Noah Sharma of Weekly Comic Book Review gave March Book One a grade of A−, calling it "an artful and important graphic novel". Sharma praised Lewis as a talented storyteller, called the dialogue "sharp and cleverly delivered," and remarked that Powell "fills his panels with depth and vibrancy". Sharma concluded, "The narrative tools employed by March are simple ones, but they form together to create something moving and complex. Aydin and Powell know when to let their art support the congressman and when to let his experience speak for itself."

March: Book One received an "Author Honor" from the American Library Association's 2014 Coretta Scott King Book Awards. Book One also became the first graphic novel to win a Robert F. Kennedy Book Award, receiving a "Special Recognition" bust in 2014.

March: Book One was selected by first-year reading programs in 2014 at Michigan State University, Georgia State University, and Marquette University.

===Book Two===
March Book Two was ranked #2 on The Village Voices 2014 list "The 10 Most Subversive Comics at New York Comic Con".

March: Book Two was awarded the Eisner Award for Best Reality-Based Work in 2016.

===Book Three===
March: Book Three debuted at #1 on the New York Times bestseller list for graphic books and brought the whole trilogy into the top three spots, which they held for six continuous weeks.

On November 16, 2016, March: Book Three won the National Book Award for Young People's Literature. It was the first graphic novel to ever receive a National Book Award.
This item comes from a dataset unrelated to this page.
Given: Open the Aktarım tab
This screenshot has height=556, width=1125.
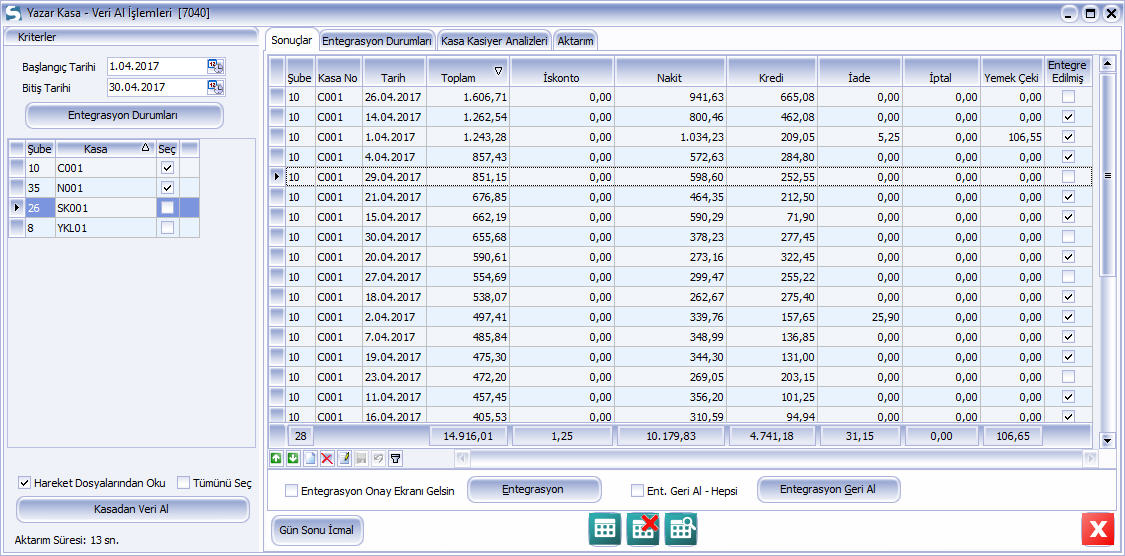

March: Book Three was awarded the Eisner Award for Best Reality-Based Work in 2017.

On January 23, 2017, March: Book Three won the Coretta Scott King (Author) Book Award, the Michael L. Printz Award for excellence in literature written for young adults, the Robert F. Sibert Informational Book Award, and the YALSA Award for Excellence in Nonfiction for Young Adults.

==Sequel==
In 2018, Lewis and Andrew Aydin co-wrote a sequel to the March series entitled Run, which documents Lewis's life after the passage of the Civil Rights Act, including his leadership of The Student Nonviolent Coordinating Committee (SNCC), conflict with the Ku Klux Klan, disputes over SNCC tactics, the Vietnam War, and the rise of the Black Power movement. Lewis said of the book, "In sharing my story, it is my hope that a new generation will be inspired by Run to actively participate in the democratic process and help build a more perfect union here in America." L. Fury illustrated the book, while Nate Powell, who illustrated March, also contributed to the art. The book was originally scheduled to be released in August 2018, but encountered delays, and was eventually released on August 3, 2021, a year after Lewis' death, one of his last endeavors before he died.